Еще одно предварительное замечание. Конструктивный принцип может быть связан прочными ассоциациями с типической системой его применения. Между тем понятие конструктивного принципа не совпадает с понятием систем, в которых он применен. Перед нами бесконечное разнообразие литературных явлений, множественность систем взаимодействия факторов. Но в этих системах есть генерализирующие линии, есть разделы, обнимающие громадное количество явлений.
Тот фактор, то условие, которое соблюдается в самых крайних явлениях одного ряда и без которого явление переходит в другой ряд, есть условие необходимое и достаточное для конструктивного принципа данного ряда.
И если не считаться с этими крайними, на границе ряда, явлениями, мы легко сможем отождествить конструктивный принцип с системой его применения.
Между тем в этой системе не все в равной мере необходимо и не все в равной мере достаточно для того, чтобы то или иное явление было отнесено к тому или иному ряду конструкции.
Конструктивный принцип познается не в максимуме условий, дающих его, а в минимуме [Тыняновская трактовка максимума и минимума условий художественности — наглядный пример того, что собственно научная мысль не должна идти на поводу у обыденных представлений, у житейского здравого смысла. Ненаучное, профаническое мышление предпочитает обычно “максимум”, верит только осязаемым количественным данным: редко встречается — значит, нехарактерно. Такой же бытовой подход, к сожалению, лежит и в основе некоторых математизированно-статистических исследований по поэтике и стиховедению, авторы которых избегают эстетической рефлексии с целью достигнуть большей “объективности”. Однако повышенная значимость “крайних”, пограничных явлений — это также объективная данность, с которой нельзя не считаться. - Прим. В.Л.Новикова], ибо, очевидно, эти минимальные условия наиболее связаны с данной конструкцией, — и, стало быть, в них мы должны искать ответа относительно специфического характера конструкции.

**ИСХОДНЫЕ ДАННЫЕ:**
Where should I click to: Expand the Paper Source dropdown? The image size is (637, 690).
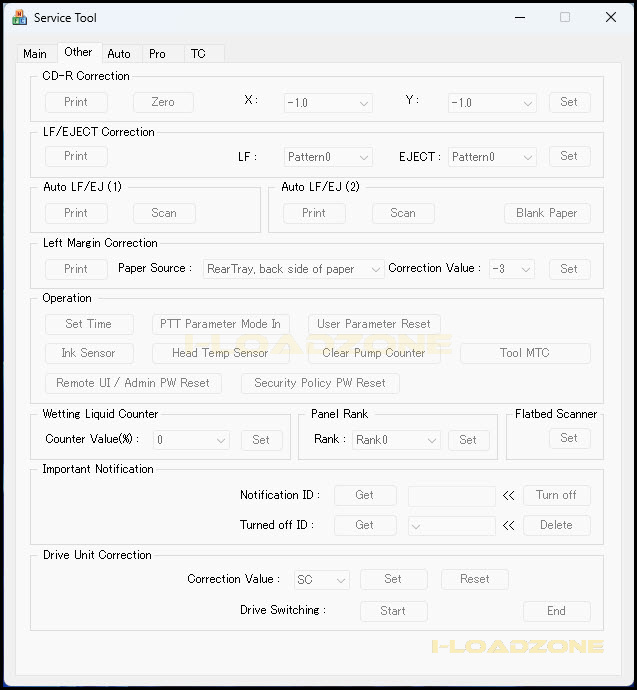pos(293,269)
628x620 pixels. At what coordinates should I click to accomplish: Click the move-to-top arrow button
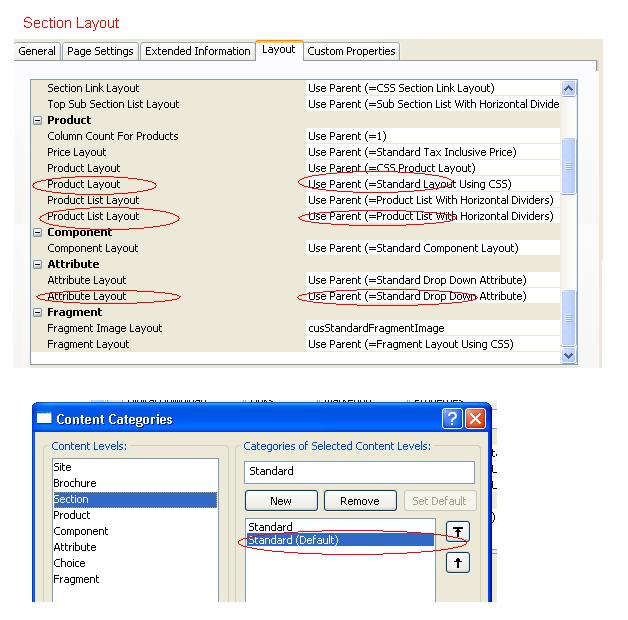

**УСЛОВИЕ ЗАДАЧИ:** Процитируйте целиком текст о конструктивном принципе, сохранив каждое слово и каждый знак.

**РЕЗУЛЬТАТ:**
Еще одно предварительное замечание. Конструктивный принцип может быть связан прочными ассоциациями с типической системой его применения. Между тем понятие конструктивного принципа не совпадает с понятием систем, в которых он применен. Перед нами бесконечное разнообразие литературных явлений, множественность систем взаимодействия факторов. Но в этих системах есть генерализирующие линии, есть разделы, обнимающие громадное количество явлений.
Тот фактор, то условие, которое соблюдается в самых крайних явлениях одного ряда и без которого явление переходит в другой ряд, есть условие необходимое и достаточное для конструктивного принципа данного ряда.
И если не считаться с этими крайними, на границе ряда, явлениями, мы легко сможем отождествить конструктивный принцип с системой его применения.
Между тем в этой системе не все в равной мере необходимо и не все в равной мере достаточно для того, чтобы то или иное явление было отнесено к тому или иному ряду конструкции.
Конструктивный принцип познается не в максимуме условий, дающих его, а в минимуме [Тыняновская трактовка максимума и минимума условий художественности — наглядный пример того, что собственно научная мысль не должна идти на поводу у обыденных представлений, у житейского здравого смысла. Ненаучное, профаническое мышление предпочитает обычно “максимум”, верит только осязаемым количественным данным: редко встречается — значит, нехарактерно. Такой же бытовой подход, к сожалению, лежит и в основе некоторых математизированно-статистических исследований по поэтике и стиховедению, авторы которых избегают эстетической рефлексии с целью достигнуть большей “объективности”. Однако повышенная значимость “крайних”, пограничных явлений — это также объективная данность, с которой нельзя не считаться. - Прим. В.Л.Новикова], ибо, очевидно, эти минимальные условия наиболее связаны с данной конструкцией, — и, стало быть, в них мы должны искать ответа относительно специфического характера конструкции.